Another recent highlight reflects a possible solution to the longstanding endocrine conundrum of the close morphological and metabolic similarities between the rare Cushing’s syndrome of glucocorticoid excess and simple obesity with or without the Metabolic Syndrome. Raised plasma cortisol levels cause the phenotypic changes in Cushing’s syndrome and enhance appetite. In contrast, cortisol levels are modestly if at all elevated in patients with the Metabolic Syndrome and are reduced in simple obesity. A likely resolution to this paradox has emerged recently in the guise of tissue metabolism of glucocorticoids by the hitherto arcane enzyme 11ß-hydroxysteroid dehydrogenase type 1 (11ß-HSD-1). This catalyses the conversion of otherwise inert cortisone to physiologically active cortisol in specific tissues including adipose and liver. Recent evidence has shown an adipose-selective 2-3-fold increase in 11ß-HSD-1 in rodent models and human populations with obesity. It has been hypothesised that, by locally increasing glucocorticoid action, this might produce a localised ‘Cushing’s syndrome of adipose tissue’. To address causation, transgenic mice overexpressing 11ß-HSD-1 only in adipose tissue have been generated. These mice have elevated glucocorticoid levels only in fat, whilst systemic levels are unaltered. The transgenic mice show visceral obesity, hyperglycaemia, insulin resistance, dyslipidaemia and hypertension, thus fully modelling the metabolic syndrome. In contrast, 11ß-HSD-1 knock-out mice, made to explore the therapeutic potential of inhibitors, show improved glucose tolerance and lower plasma triglyceride levels driven by increased insulin sensitivity. The 11ß-HSD-1 knock-out mice can apparently ‘have their cake and eat it’, since when fed a high-fat ‘cafeteria’ diet the knock-out mice gain less weight despite eating more. The biology appears conserved, at least in part, since administration of the 11ß-HSD inhibitor carbenoxolone to humans also increases insulin sensitivity. The pharmaceutical industry is producing inhibitors, the first are entering early clinical phase studies.

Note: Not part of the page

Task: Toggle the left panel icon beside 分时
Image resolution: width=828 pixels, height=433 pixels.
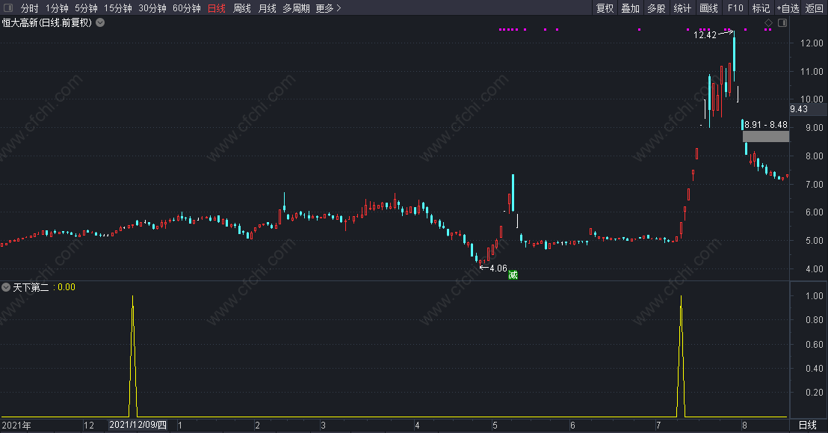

Thus the emerging understanding of fat and brain has illuminated novel approaches to obesity. Today’s bleak news from epidemiology may be assuaged by the hope that the future will see drugs to modify appetite selectively and to reduce the severity and impact of metabolic consequences in the already stout.

References

1. Reaven, G. Metabolic syndrome - Pathophysiology and implications for management of cardiovascular disease. Circulation 2002; 106(3):286-8.
2. Zigman JM, Elmquist JK. Minireview: from anorexia to obesity - the yin and yang of body weight control. Endocrinology 2003; 144:3749-56.
3. O’Rahilly S, Farooqi IS, Yeo GSH et al. Minireview: Human obesity - Lessons from monogenic disorders. Endocrinology 2003; 144:3757-64.
4. Seckl JR, Walker BR. 11ß-hydroxysteroid dehydrogenase type 1: a tissue-specific amplifier of glucocorticoid action. Endocrinology 2001; 142:1371-6.
5. Batterham RL, Cohen MA, Ellis SM, Le Roux CW, Withers DJ, Frost GS, Ghatei MA, Bloom SR. Inhibition of food intake in obese subjects by peptide YY3-36. New Engl J Med 2003; 349:941-8.